**Text**
    Thanks for the insight?
    Lou Rende

    Reply
  5. Steve Button
    Steve Button says:

    I agree that in many cases, practitioners charge a lot for “custom’ orthotics. I’ve benefitted from wearing orthotics, and would encourage people with gait issues to try them. Many OTC will work.

    Reply
  6. Paul
    Paul says:

    Orthotics are not the right solution for problems. It’s a lazy approach. It is a temporary artificial support, instead of development of one’s own body and one’s own skills of movement, the athlete is given a cane as an invalid, which eventually lead to more weaknesses and problems.

    Orthotics don’t work, because they deprive muscles from performing their specific functions by substituting for their work. Orthotics do not teach us to move properly and they deteriorate our perception of movement.

    Reply
    • Mike Ryan
      Mike Ryan says:

      Paul, the great orthopedic surgeon Jim Andrews told me some wise advice one day: In sports medicine, avoid using the words “never” or “ever”.
      I have no relationships with orthotics companies but I know that orthotics can be greatly beneficial for some biomechanical pathologies and your “orthotics don’t work” theory is too general.
      How are you going to restore a normal gait pattern with flat feet and severe pronation?
      What muscles will you use to bend the 1st metatarsal bone to correct forefoot varus or a leg length discrepancy?
      I agree that orthotics are abused with the approach similar to: “If your only tool is a hammer, everything looks like a nail”. But sometimes, a good ol’ hammer is just what the doctor ordered!
      Thanks for not being on the fence, Paul, and taking a stance on this. MDR

      Reply
  7. Ian Adamson
    Ian Adamson says:

    Paul,

    As Mike points out, absolute statements are difficult to support.

    With that in mind, I believe there are many uses for orthodontics in our population, however many medical practitioners over proscribe them and treat them as a panacea.

    In my opinion orthotics are a valuable tool but are too often used to treat symptoms without addressing the cause. Intelligent treatment of kinetic chain, lower limb and foot problems should include balance, alignment, strengthening and range of motion treatment where relevant.

    Ian

    Reply
  8. Dan Prince
    Dan Prince says:

    Mike,
    Great article! I noticed you included a photo of an orthotic from TOG do you use their gait scan technology? I’m curious how you determine LLD on your athletes? Thanks for sharing.

**Information**
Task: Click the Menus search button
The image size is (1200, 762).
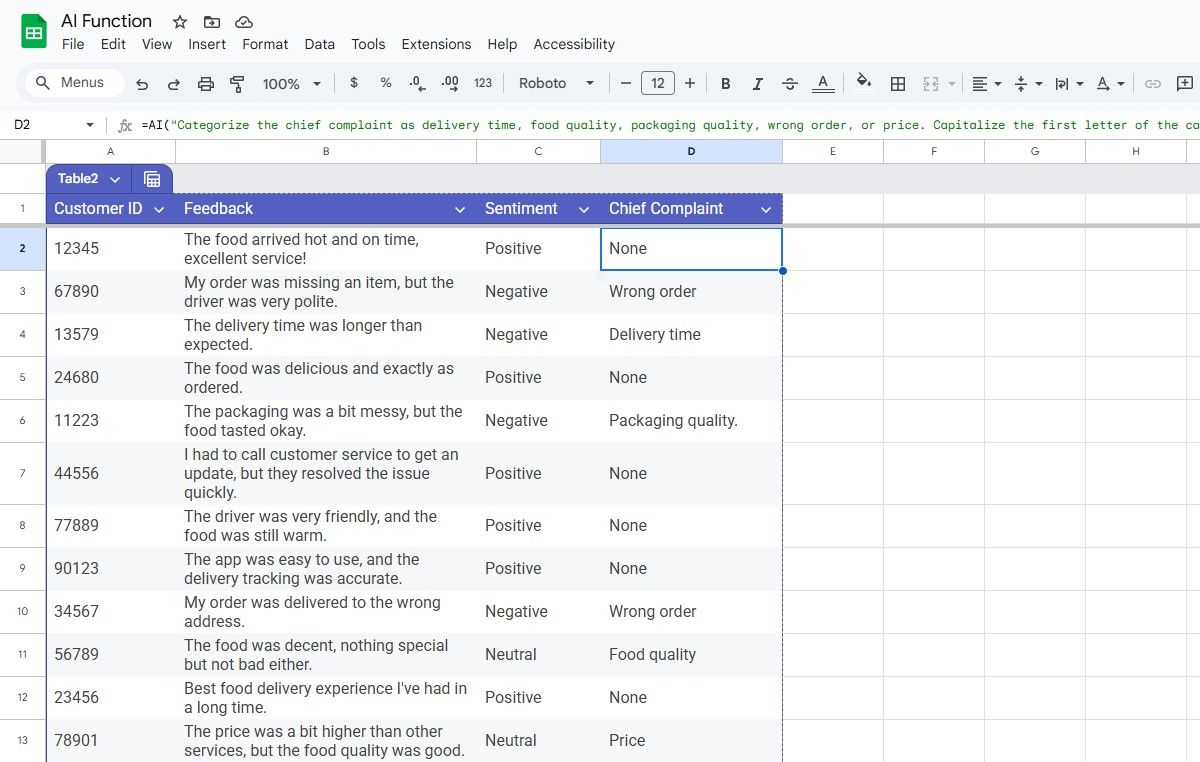Action: [71, 83]
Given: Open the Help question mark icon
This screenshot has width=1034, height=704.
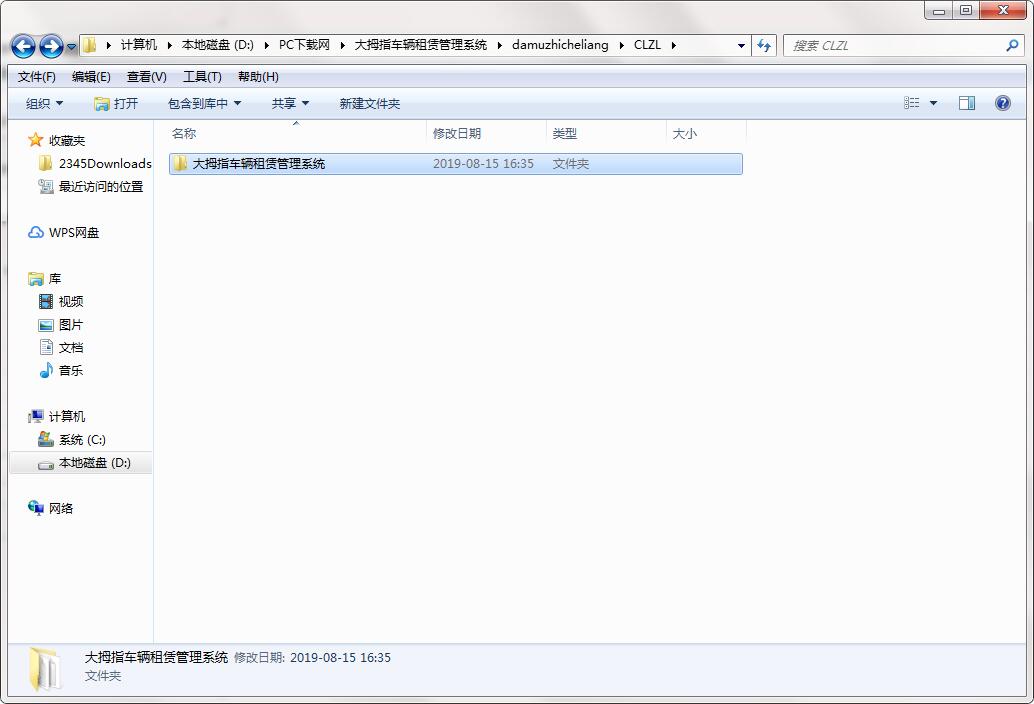Looking at the screenshot, I should click(x=1002, y=103).
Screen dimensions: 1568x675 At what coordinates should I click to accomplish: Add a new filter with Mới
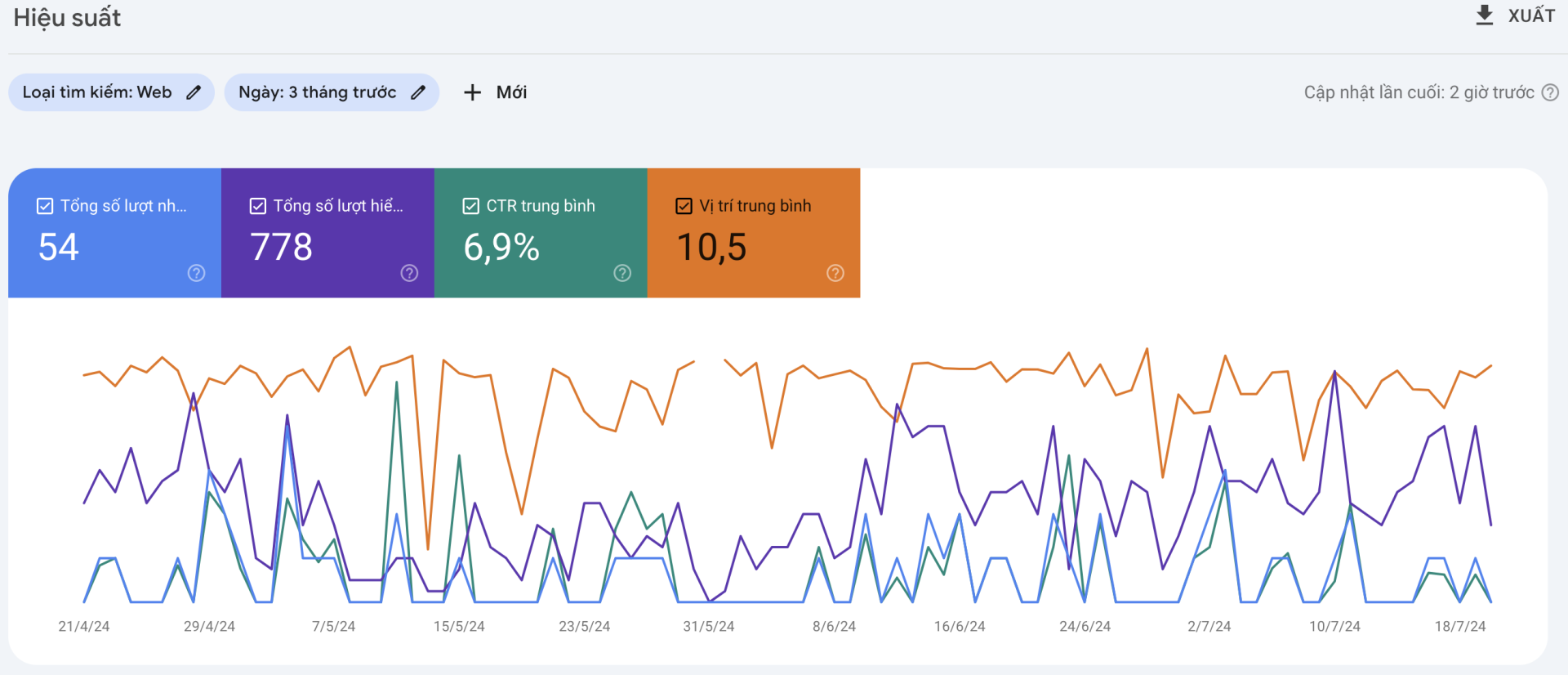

**Problems and tasks**
1. In the comment thread on orthotics, what advice does Mike Ryan say the orthopedic surgeon Jim Andrews gave him?
2. Extend the comment thread on orthotics by writing what comes next after its final comment.

**Answers by item number**
1. In sports medicine, avoid using the words "never" or "ever."

2.
    Reply
    • Mike Ryan
      Mike Ryan says:

      I assess leg length discrepancy (LLD) statically and dynamically. I look at levels at ankles, medial knee joint line, and pelvis (ASIS) supine and sitting. I also assess levels at the shoulders, lower shoulder blades and pelvis standing and walking. The big questions: Is there a bilateral asymmetry and if so, where is it and is is structural (unchangeable) or a dynamic compensation? A lot to do to find those answers but a very important step to getting my athletes balanced and pain-free. Thanks Dan.

      Reply
  9. Marilyn Holmes
    Marilyn Holmes says:

    Great article Mike-excellent explanation as to the orthotic’s role. Regarding LLD, I find it is important to check pelvic levels in standing and tall sitting, up on ischial tuberosities with a neutral pelvis. If the PSIS and iliac crest levels change from standing to sitting I expect there to be a LLD and I measure and advise my pedorthist regarding these findings. If the levels don’t change from standing to sitting, I assume there is no LLD, and that there is a lumbopelvic dysfunction (often and anteriorly or posteriorly rotated innominate) and do further assessment (position, mobility and stability testing) to determine what it is. Often clients with lifts in their shoes or built onto their orthotics have SIJ dysfunction which can be readily treated within 1 or 2 visits.

    Reply
    • Mike Ryan
      Mike Ryan says:

      Your thoroughness and biomechanical interest in the details of your evaluation is impressive, Marilyn. I’m sure your patients love you for it and they are getting better faster thanks to your knowledge of the lower extremity kinetic chain. Cheers to you and thank you for sharing your wise advice.